◆ **Ejercicio breve A**
Reproduce sin cambios las líneas de los registros, desde la que contiene "This screenshot has width=1241, height=960." hasta el final de los registros, ambos extremos incluidos.

Corría el año de 1960 y, después de la Segunda Guerra Mundial, había que dar de vuelta las barajas porque de otro modo todo hubiera sido neorrealismo y reconstrucción. Ojo, no es que el neorrealismo estuviera mal, pero las juventudes (y los no tan jóvenes, pero de espíritu entusiasta) estaban hambrientas por vivir otra vez los grandes sueños, emular a los surrealistas, jugar al futurismo ruso, volver al gran juego.
Sin embargo, André Breton había sido coronado papa del surrealismo, Antonin Artaud había muerto encerrado en el hospicio, y la Unión Soviética era una dacha de los burócratas comunistas del mundo entero.

◆ **Registros de datos**
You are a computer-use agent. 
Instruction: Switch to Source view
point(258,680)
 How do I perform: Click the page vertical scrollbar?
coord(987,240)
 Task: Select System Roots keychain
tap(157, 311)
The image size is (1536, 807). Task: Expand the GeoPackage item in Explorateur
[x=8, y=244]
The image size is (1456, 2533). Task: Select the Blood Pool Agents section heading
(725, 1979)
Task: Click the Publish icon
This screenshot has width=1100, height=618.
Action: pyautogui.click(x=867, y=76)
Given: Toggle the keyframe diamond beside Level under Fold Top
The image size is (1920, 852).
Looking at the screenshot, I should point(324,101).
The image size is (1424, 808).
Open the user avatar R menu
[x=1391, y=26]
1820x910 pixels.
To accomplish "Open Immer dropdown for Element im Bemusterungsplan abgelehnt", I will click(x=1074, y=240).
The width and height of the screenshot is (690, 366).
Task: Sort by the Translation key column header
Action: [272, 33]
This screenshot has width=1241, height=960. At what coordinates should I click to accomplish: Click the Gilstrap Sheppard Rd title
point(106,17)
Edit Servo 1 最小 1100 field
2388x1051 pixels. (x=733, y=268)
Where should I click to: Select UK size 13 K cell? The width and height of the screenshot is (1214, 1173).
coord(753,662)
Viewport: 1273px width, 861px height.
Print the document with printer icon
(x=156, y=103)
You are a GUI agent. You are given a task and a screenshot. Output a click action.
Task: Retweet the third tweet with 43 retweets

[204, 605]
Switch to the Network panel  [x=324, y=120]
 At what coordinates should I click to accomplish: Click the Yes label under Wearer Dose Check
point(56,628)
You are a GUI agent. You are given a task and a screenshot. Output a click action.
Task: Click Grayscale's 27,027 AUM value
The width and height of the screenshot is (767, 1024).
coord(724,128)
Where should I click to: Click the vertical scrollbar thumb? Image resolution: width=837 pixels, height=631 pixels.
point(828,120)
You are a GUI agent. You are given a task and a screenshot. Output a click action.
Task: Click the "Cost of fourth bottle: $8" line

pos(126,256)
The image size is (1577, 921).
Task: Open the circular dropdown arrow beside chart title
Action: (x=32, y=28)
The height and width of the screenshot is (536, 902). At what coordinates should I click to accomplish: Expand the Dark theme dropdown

◆ **Ejercicio breve B**
Responde según el fragmento seleccionado:
(i) ¿En qué año se sitúa el comienzo del fragmento?
(ii) ¿Quién había sido coronado papa del surrealismo?
(iii) ¿Dónde había muerto Antonin Artaud?

◆ **Respuesta A**
This screenshot has width=1241, height=960. At what coordinates should I click to accomplish: Click the Gilstrap Sheppard Rd title
point(106,17)
Edit Servo 1 最小 1100 field
2388x1051 pixels. (x=733, y=268)
Where should I click to: Select UK size 13 K cell? The width and height of the screenshot is (1214, 1173).
coord(753,662)
Viewport: 1273px width, 861px height.
Print the document with printer icon
(x=156, y=103)
You are a GUI agent. You are given a task and a screenshot. Output a click action.
Task: Retweet the third tweet with 43 retweets

[204, 605]
Switch to the Network panel  [x=324, y=120]
 At what coordinates should I click to accomplish: Click the Yes label under Wearer Dose Check
point(56,628)
You are a GUI agent. You are given a task and a screenshot. Output a click action.
Task: Click Grayscale's 27,027 AUM value
The width and height of the screenshot is (767, 1024).
coord(724,128)
Where should I click to: Click the vertical scrollbar thumb? Image resolution: width=837 pixels, height=631 pixels.
point(828,120)
You are a GUI agent. You are given a task and a screenshot. Output a click action.
Task: Click the "Cost of fourth bottle: $8" line

pos(126,256)
The image size is (1577, 921).
Task: Open the circular dropdown arrow beside chart title
Action: (x=32, y=28)
The height and width of the screenshot is (536, 902). At what coordinates should I click to accomplish: Expand the Dark theme dropdown

◆ **Respuesta B**
(i) En 1960.
(ii) André Breton.
(iii) Encerrado en el hospicio.